EL MATERIALISMO CATÓLICO


    EL CATOLICISMO —el Vaticano, para emplear la palabra exacta— muere porque ha dejado de ser una religión. Su alma, que era el misticismo y la caridad, ha ido desvaneciéndose a medida que aumentaba su poder político y se consolidaba su estructura burguesa. Convertido fatalmente, por el proceso de la decrepitud universal, es una vasta industria explotadora de las más groseras supersticiones; el vaticanismo se fosiliza a nuestros ojos y pronto será un inmenso sepulcro blanqueado.
    Si hoy es imposible ser sabio —o siquiera inteligente— y ser católico— en el sentido en que lo es por ejemplo Pío X, ese fenómeno de sandez augusta-, también es imposible ser católico y ser religioso. No es la ciencia lo que sobre todo nos separa de Roma; es nuestro instinto de la belleza y de la majestad de lo invisible; es nuestra honradez. ¿Qué persona decente admitirá el Dios que aplasta niños en Messina?
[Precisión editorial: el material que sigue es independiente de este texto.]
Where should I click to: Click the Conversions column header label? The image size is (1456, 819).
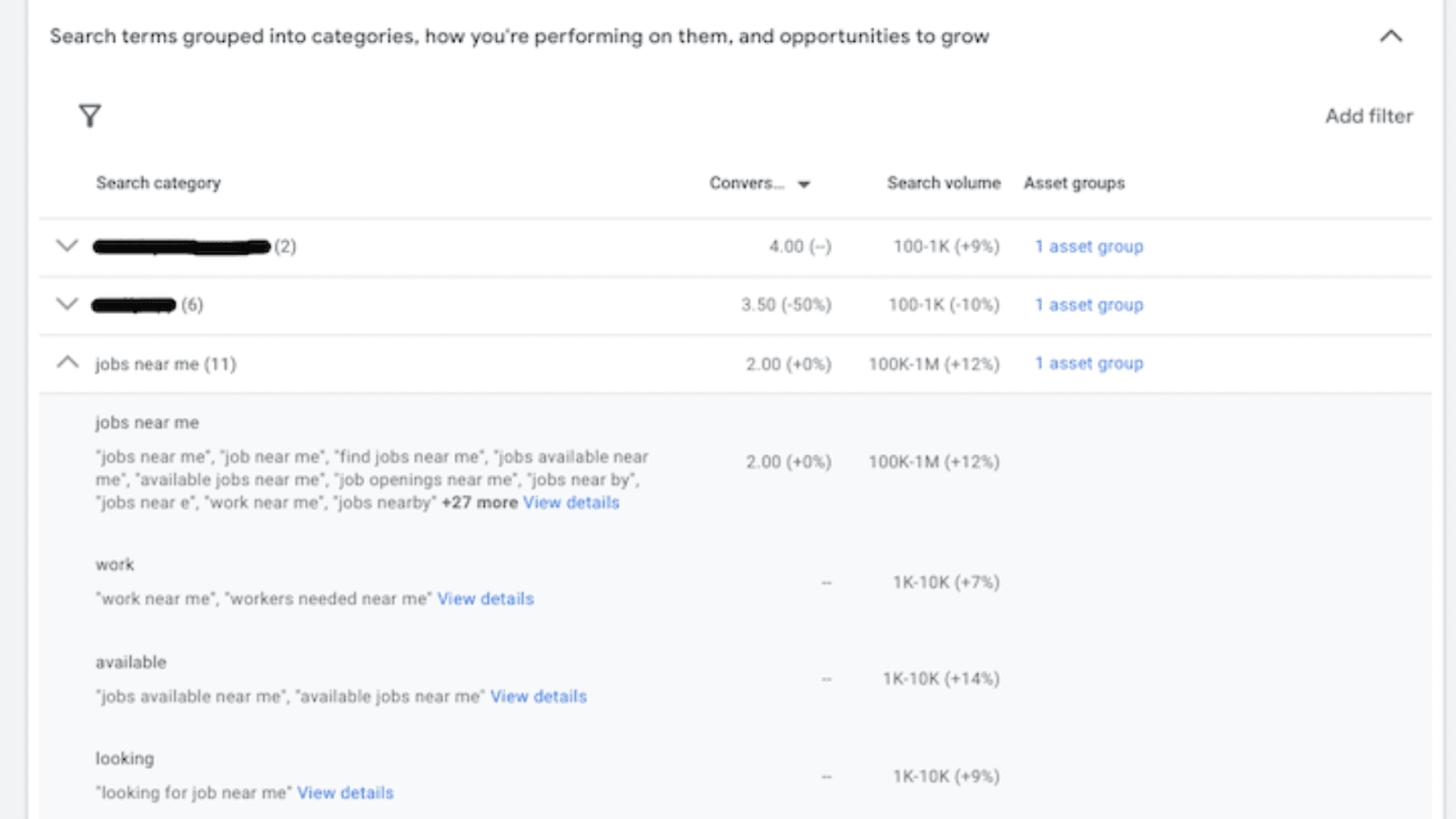point(746,183)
Para eliminar a semejantes dioses de nuestras costumbres entran ganas de apelar a la policia antes que a la lógica.
    ¿Qué queda del espíritu de Jesús en el clero? ¿Qué queda del sublime manantial? Ya San Pablo, que no conoció al maestro, es un poco áspero. Los papas volvieron la espalda al comunismo desde el siglo III. Los católicos se hicieron capitalistas y militares, usureros y verdugos, y los verdaderos cristianos huyeron a la soledad. La Reforma salvó de 1a corrupción definitiva una parte del culto pero dentro del vaticanismo el efecto reaccionario trajo a los jesuítas, término con que ahora se designa en todos los países a una cierta categoría de hombres despreciables.
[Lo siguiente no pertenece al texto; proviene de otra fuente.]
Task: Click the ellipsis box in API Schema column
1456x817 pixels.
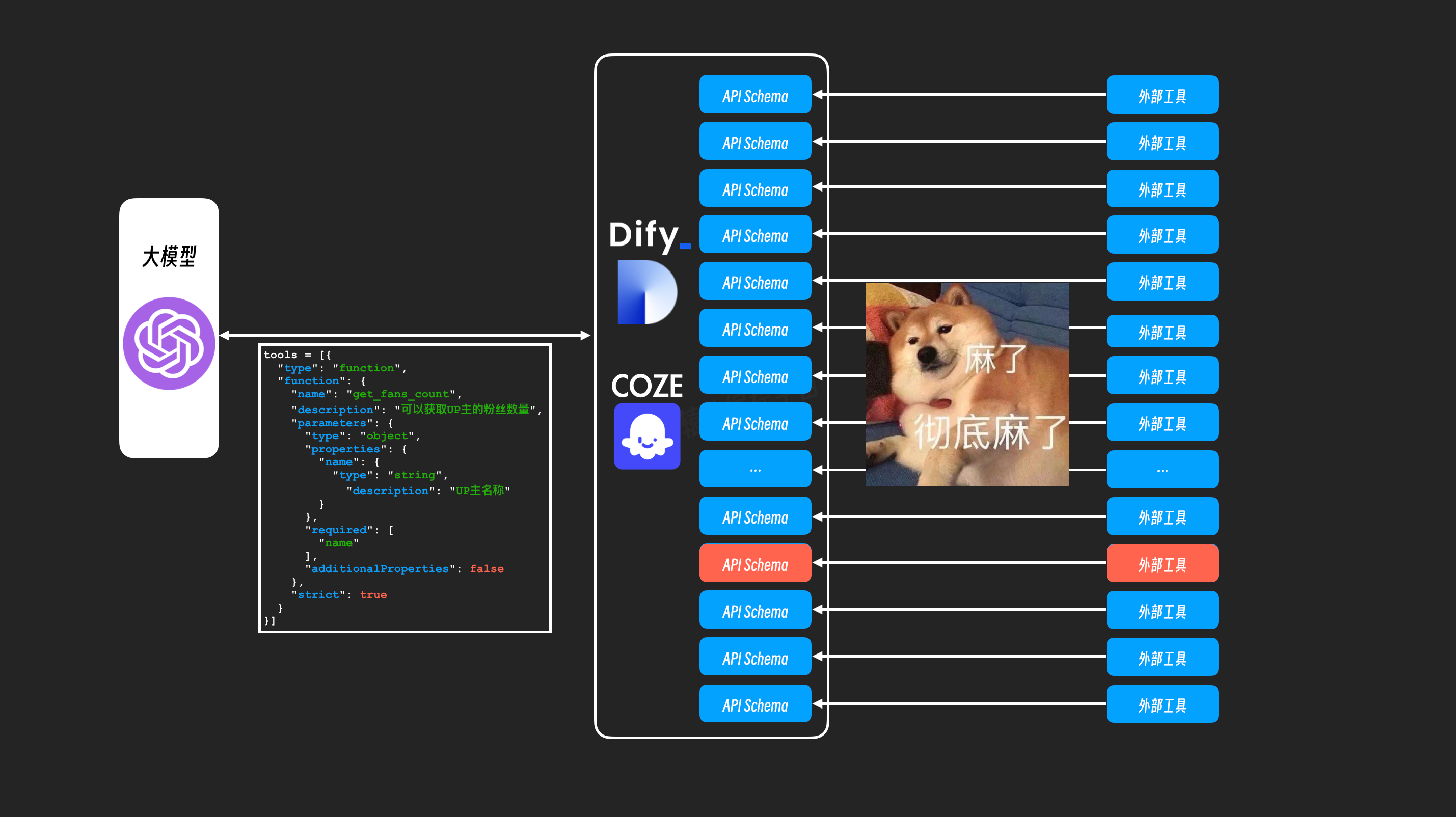Action: [754, 469]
    El catolicismo parece por fin reducido a las solas funciones digestivas. Es un paralítico que digiere y defeca en enormes proporciones, y fuera de cuyo vientre ningún órgano trabaja. ¿Dónde encontrar el rastro, no ya del ideal, sino de la idea? El catolicismo, materialista como un banquero hidrópico, trafica y hace política; compra, vende y manda representantes de su partido a los parlamentos; la empresa marcha, los dividendos no son malos. Y, no obstante, ¡cuánto más débil es en medio de su oro, que cuando Jesús no tenía donde reposar la cabeza! ¡Oh, católicos!, ¿qué hicisteis de la cabeza de Jesús? Sois incapaces, con todos vuestros millones, de levantar un templo digno de vuestro pasado, incapaces de añadir un capítulo al Libro, incapaces de producir un santo que no nos haga reír. De la más alta figura de la historia hemos venido a parar a las Marías Alacoque, fletadoras de corazones sanguinolentos a tanto el cromo. Es triste, después de haber bebido en el purísimo manantial bajar a la fétida charca en que se abrevan los fariseos y los temibles asnos de nuestra época.
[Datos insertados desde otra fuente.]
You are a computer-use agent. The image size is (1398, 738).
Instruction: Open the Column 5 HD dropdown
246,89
    ¡Tristeza de las religiones moribundas! ¿Qué diría Jesús, él, que llamó al clero de su tiempo raza de víboras, qué diría, si viera el champaña de los obispos y los cheques del Papa; qué diria si viera las imágenes de palo cubiertas de joyas, qué diría si buscando en vano un destello de su prodigioso espíritu en las iglesias, que profanan su nombre, hallase, en la de San Juan de Letrán, en Roma, adorados por la tribu fetichista, su cordón umbilical y... etc.